Boris Cherny — the creator of Claude Code — published a ladder of AI adoption this week, and the sharpest thing in it is the diagnostic: count the agents working for you. The steps are zero, one, ten, a hundred, a thousand agents — and each one is a different job. Here's the ladder, with the tells.
You're at step zero — gated — if the interesting models are locked behind approvals: only older, cheaper ones are blessed, every request crawls through a latency-adding gateway, and there's nowhere sanctioned to run AI-written code. Work here is copy-paste: engineers ferry snippets between the browser chat IT allows — ChatGPT, Claude.ai, Meta AI — and an editor the model never sees. The unlock is political, not technical: find an executive owner, deploy inside the SSO, IAM, and budget guardrails that let security say yes, and argue in outcomes instead of cost-per-token.

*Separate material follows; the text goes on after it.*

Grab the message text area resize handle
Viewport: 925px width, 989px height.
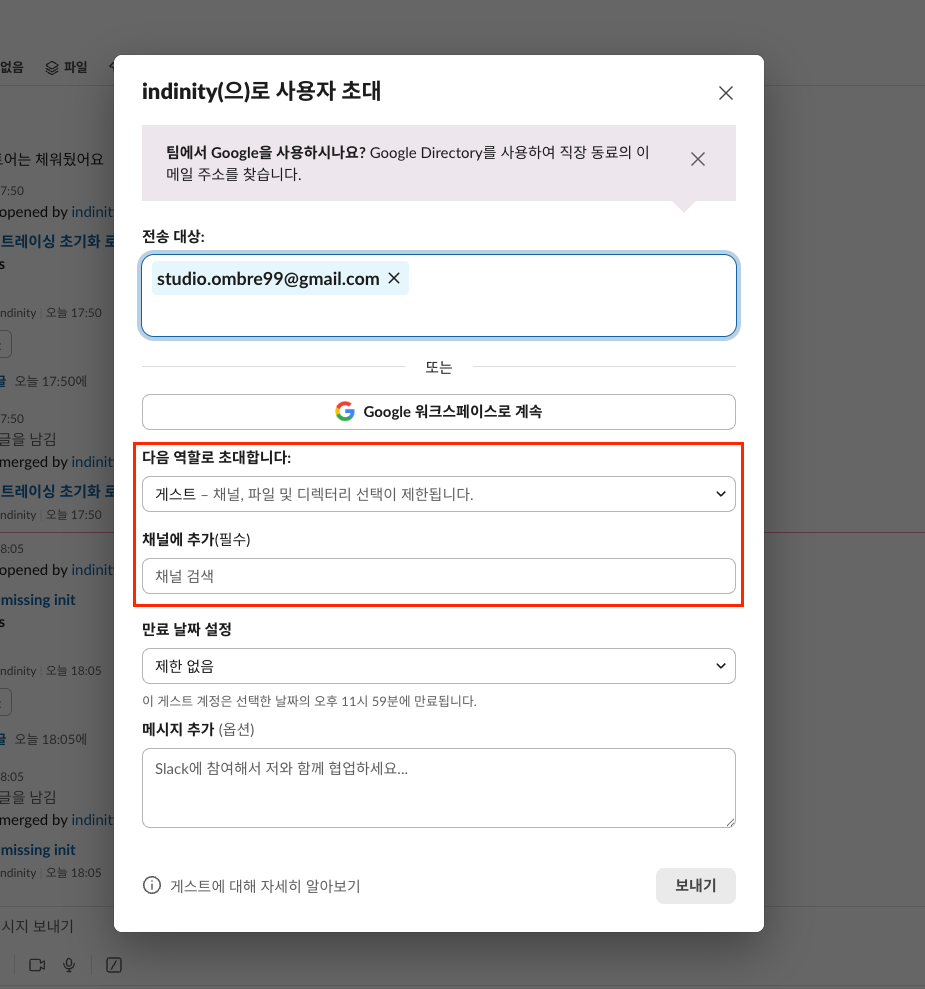pos(730,822)
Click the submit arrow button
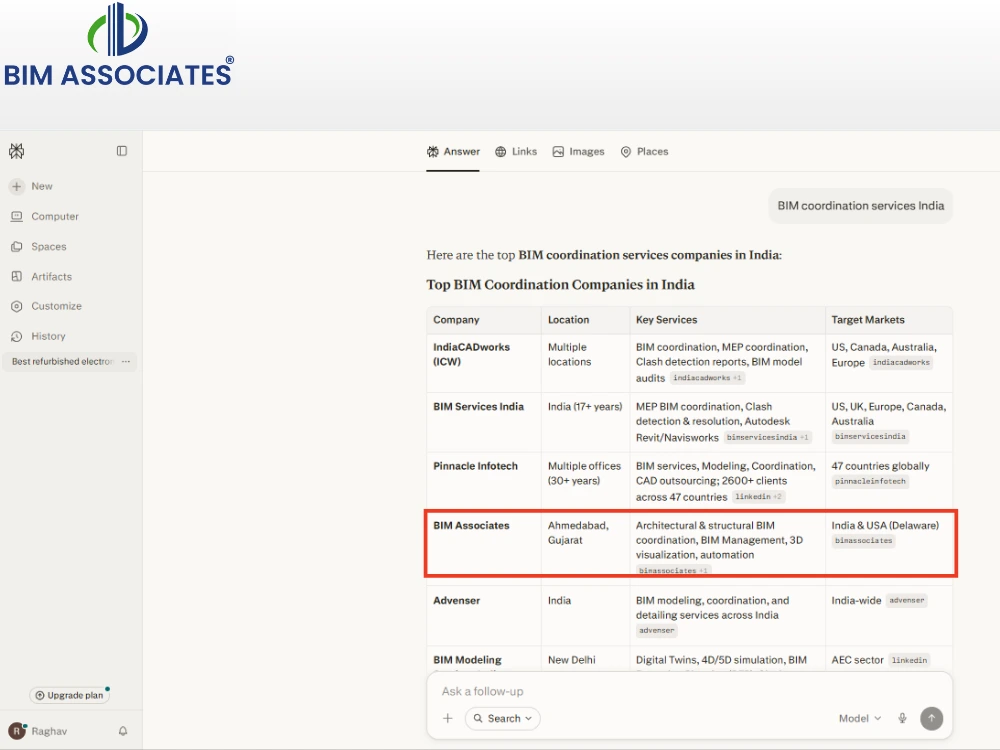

Step one — assisted — is you plus a pair programmer: Copilot or Cursor completing in the IDE, Claude Code or Codex or Gemini CLI in a single terminal tab, one session at a time. The work is synchronous and the bottleneck is your attention — trust is low, so you sit, watch, and read nearly every line before it merges. Enjoy the first unlock, the afternoon task you now finish between meetings — then earn the next step by building a verification loop you trust: tests, lint, builds the agent runs on itself, auto mode instead of permission prompts, code review automated.
You've reached step two — parallel — when you're an orchestrator: five or ten agents at once, Claude Code sessions on separate worktrees, Codex cloud tasks, Copilot coding agents assigned to issues, Google's Jules chewing through the backlog asynchronously. Your day is juggling streams — steering prompts and reviewing final diffs instead of keystrokes, while agents check their own tests, lint, and security scans before you ever look. A backlog that took the team weeks becomes one engineer's afternoon; to climb, write the context down — code, wikis, decisions — so agents stop needing you, break the work into loops and routines, and let agents kick off agents.
Step three — supervised autonomy — announces itself when the question changes from "did you read the code?" to "what context was the model missing, and how do we fix that for next time?" You're a manager of managers over an org tree of a hundred agents: subagent hierarchies — Meta's Muse Spark ships as both lead agent and subagent — routines running maintenance continuously, watchers monitoring channels and starting work before you ask. The trap is scaling the count before the loop has earned trust; hold agent code to the human bar, encode your standards where agents read them, and graduate by automating whole domains — migrations, fuzzing, feedback remediation.
At step four — AI-native — most agents are started by other agents: hundreds to thousands run, and you steer by intent and monitor by exception. The daily work looks like a VP's: setting direction, handling escalations, tuning cost controls and model choice per class of work through the agent SDKs — Anthropic's, OpenAI's, Google's. The unlock is the quarter-long migration reduced to a workflow you kick off and check on — and the scarce skill left is knowing what to want.
So count your agents. Zero, one, ten, a hundred, a thousand — the number tells you your step, and every step is a different job. Find your number, then do the one unlock that multiplies it by ten.